Despite my lack of experience in a parenting role, there are at least traditions and experiences I feel confident offering this family of mine. I can share with them my mom's Saturday morning crepes and Christmastime cardamom bread. I can teach them the weird little miracles of the plant world and how to identify California wildflowers. I can geek out over the details of the Narnia Chronicles with them and take them for really long walks full of stopping to look at things. These are things that come from me, my parents, and my brother. But there are things I collected from being married to my ex-husband that I want to share with my newish family too.

One of those things is ñoquis on the 29th.

My ex-husband told me briefly, early in our relationship, in Argentina gnocchi—or ñoquis in Spanish—was a lucky meal when eaten on the 29th of a month, and people placed money under their plate during the meal for financial luck in the following month. Soon after he told me this, a good friend and I stopped in for lunch at an Argentine place. It happened to be the 29th, and we happened to order a large plate of ñoquis to share. The waiter delivered our plate and walked a few steps away, then turned to watch us. When neither my friend nor I picked up our plate to place a bill under it, he came back to the table.

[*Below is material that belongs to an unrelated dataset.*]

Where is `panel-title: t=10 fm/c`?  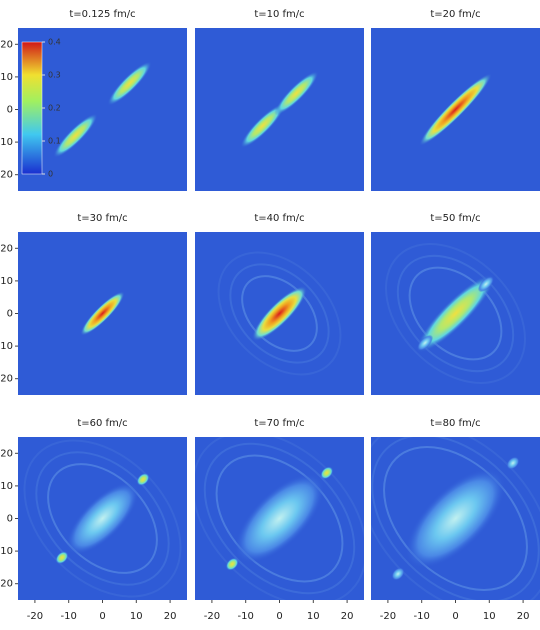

"Stop. Stop. I can't let you keep eating right now." He was adamant. "I'm too superstitious." He pulled out his own wallet and placed a dollar bill under our plate. "You must have money under your plate when you eat ñoquis." So we ate our meal over his money. I don't know if that meant we were to be lucky the following month or if he was. Either way, it made the ñoquis more fun to eat.

Later in my relationship with my ex-husband, my ex-mother-in-law, a woman I still count as very dear to me, sent me an article from the Houston Chronicle about the Argentine tradition. Ñoquis are the food of poverty and, historically, by the end of the month, sometimes not much was left in the larder but potatoes. This dish became the meal to eat towards the end of the month while hoping for a less difficult month ahead. People place money under their plates in the hope that somehow doing so will bring wealth the following month.

This past week, Scott, the kids, and I weren't able to eat together on the 29th, so we cheated and ate ñoquis on the 28th. I had hoped that we'd have fun family time making ñoquis together, but the kids were a combination of both wired and tired, and making dinner as a team didn't happen. We sat down to eat later than I had hoped. Scott placed a bill under each of our plates. Each of us enjoyed the little potato pillows, so much so that I brought the pot of water to boil again to make seconds for each of us from the reserved pile of dumplings.

I don't think eating ñoquis over money will make us luckier. I do think that luck is partly attitude. I appreciate (but see the limits within) my colleague's grandmother's famous refrain, "Luck is in the backbone, not the wishbone." But, I want to eat ñoquis with my stepkiddos whenever I can on the 29th. It's a small way I model to my stepkids that when life twists in ways that hurt, when it surprises you with its jabs and taunts, those hurts don't have to be endings but can be beginnings.

My hurts led me to my stepkids. I'm incredibly grateful.

Making and Eating Ñoquis 
I really like the Serious Eats resource on gnocchi. My ex-mother-in-law used to encourage me to bake potatoes rather than boil them for lighter dumplings, and this Serious Eats recipe follows that approach.

My family loves Hazan's famous tomato-butter sauce on our ñoquis.